Aus dem Italienischen von Marianne Schneider. Seit langem trägt Luce sich mit dem Gedanken, der Mutter eine häusliche Pflege zu organisieren doch die wehrt sich mit Händen und Füßen. Anlässlich ihres Weihnachtsbesuchs hat die Tochter sich fest vorgenommen, diesmal nicht klein beizugeben. Der Konflikt spitzt sich zu, als sie die Mutter zu einem für die Senioren des Dorfes veranstalteten Gemeinschaftsessen schleppt, auf dem sie sowohl die erträumte Altenpflegerin als auch, ganz plötzlich, den Mann fürs Leben zu finden hofft. Und das Drama nimmt seinen Lauf: in raschen, mal überspitzten, mal melancholischen Moment aufnahmen.
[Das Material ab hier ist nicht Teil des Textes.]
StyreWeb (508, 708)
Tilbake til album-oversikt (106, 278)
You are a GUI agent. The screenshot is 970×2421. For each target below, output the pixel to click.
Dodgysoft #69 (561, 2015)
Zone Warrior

Mit stoischer Zielsicherheit, einem auf jeder Seite aufflammenden Sinn für das Groteske und abgeklärter Furchtlosigkeit entwickelt Rosa Matteucci eine Geschichte, wie jeder sie zu kennen glaubt und wie sie so noch nicht erzählt wurde.
Rezensionsnotiz zu
Neue Zürcher Zeitung, 12.07.2011
Franz Haas legt uns mit Nachdruck zwei Romane von Rosa Matteucci ans Herz, die in seinen Augen bislang längst nicht die Aufmerksamkeit bekommen hat, die sie verdient. Ihr Roman "Mutterherz", 2006 auf Italienisch erschienen, spielt in einer "Welt von herzzerreißender Hässlichkeit" und erzählt von einem quälenden Mutter-Tochter-Verhältnis, erfahren wir. Jedes Wochenende besucht die 42-jährige Luce ihre Mutter in einem Dorf im nördlichen Latium und leidet unter ihrer parasitären Art und der Hässlichkeit ihrer Lebensbedingungen. Das alles wird beschrieben in einer furiosen Erzählweise, einer Kreuzung aus Thomas Bernhard und Elfriede Jelinek, wie der begeisterte Haas findet. Dass sich auf den letzten Seiten dann doch noch so etwas wie ein Hoffnungsschimmer für die Protagonistin bemerkbar macht, ist Haas allerdings fast "unheimlich", wie er bekennt.